Collected data entries
-------

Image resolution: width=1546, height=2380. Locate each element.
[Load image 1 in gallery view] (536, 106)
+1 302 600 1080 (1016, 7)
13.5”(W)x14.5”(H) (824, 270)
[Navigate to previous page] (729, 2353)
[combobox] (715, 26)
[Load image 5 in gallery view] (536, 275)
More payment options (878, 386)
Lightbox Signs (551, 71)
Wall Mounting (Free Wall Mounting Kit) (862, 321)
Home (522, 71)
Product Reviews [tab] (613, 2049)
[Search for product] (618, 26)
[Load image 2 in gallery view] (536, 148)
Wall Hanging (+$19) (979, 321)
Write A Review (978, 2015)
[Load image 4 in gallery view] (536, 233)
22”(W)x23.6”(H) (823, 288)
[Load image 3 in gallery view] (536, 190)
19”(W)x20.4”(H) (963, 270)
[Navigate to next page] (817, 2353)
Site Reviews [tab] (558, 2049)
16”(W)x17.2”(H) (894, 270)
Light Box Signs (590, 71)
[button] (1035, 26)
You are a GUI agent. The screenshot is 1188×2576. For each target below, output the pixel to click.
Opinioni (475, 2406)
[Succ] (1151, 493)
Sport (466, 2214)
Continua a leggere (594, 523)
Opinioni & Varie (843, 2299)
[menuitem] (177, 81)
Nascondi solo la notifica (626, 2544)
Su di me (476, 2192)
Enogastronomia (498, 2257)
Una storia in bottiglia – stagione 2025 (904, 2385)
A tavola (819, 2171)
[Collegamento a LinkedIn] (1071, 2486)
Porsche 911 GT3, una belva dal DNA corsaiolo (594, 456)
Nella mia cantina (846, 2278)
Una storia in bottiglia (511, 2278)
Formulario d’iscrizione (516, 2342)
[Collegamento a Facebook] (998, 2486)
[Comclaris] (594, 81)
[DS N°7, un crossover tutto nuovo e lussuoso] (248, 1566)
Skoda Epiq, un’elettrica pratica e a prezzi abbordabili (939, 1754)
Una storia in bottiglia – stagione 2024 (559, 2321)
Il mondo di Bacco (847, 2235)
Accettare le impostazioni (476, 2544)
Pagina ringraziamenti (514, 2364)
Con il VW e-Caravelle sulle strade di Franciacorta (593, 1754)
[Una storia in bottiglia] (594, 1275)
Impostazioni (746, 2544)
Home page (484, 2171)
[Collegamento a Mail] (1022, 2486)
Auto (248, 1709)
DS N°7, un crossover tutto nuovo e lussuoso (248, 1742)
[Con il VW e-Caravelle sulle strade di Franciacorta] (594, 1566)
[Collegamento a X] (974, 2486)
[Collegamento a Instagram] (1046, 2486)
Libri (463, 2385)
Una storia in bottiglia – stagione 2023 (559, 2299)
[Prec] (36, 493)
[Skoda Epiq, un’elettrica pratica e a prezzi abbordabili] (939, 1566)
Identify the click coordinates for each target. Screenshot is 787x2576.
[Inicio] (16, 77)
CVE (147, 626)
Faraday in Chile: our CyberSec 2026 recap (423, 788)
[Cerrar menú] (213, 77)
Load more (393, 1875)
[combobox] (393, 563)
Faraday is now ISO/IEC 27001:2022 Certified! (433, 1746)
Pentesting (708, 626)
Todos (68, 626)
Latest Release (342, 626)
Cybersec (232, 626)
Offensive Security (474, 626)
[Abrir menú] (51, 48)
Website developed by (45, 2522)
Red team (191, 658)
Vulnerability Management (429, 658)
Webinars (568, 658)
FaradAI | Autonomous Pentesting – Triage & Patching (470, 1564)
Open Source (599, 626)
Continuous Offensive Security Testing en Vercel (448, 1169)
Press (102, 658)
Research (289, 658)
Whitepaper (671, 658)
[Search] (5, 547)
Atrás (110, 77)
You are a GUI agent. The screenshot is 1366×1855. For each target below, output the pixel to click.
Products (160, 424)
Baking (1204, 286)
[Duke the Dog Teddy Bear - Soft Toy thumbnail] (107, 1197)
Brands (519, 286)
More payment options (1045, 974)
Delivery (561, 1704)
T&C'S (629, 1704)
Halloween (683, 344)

-------

Provide the number of lines above containing "gallery" and nothing else.

[EXERCISE RESPONSE] 5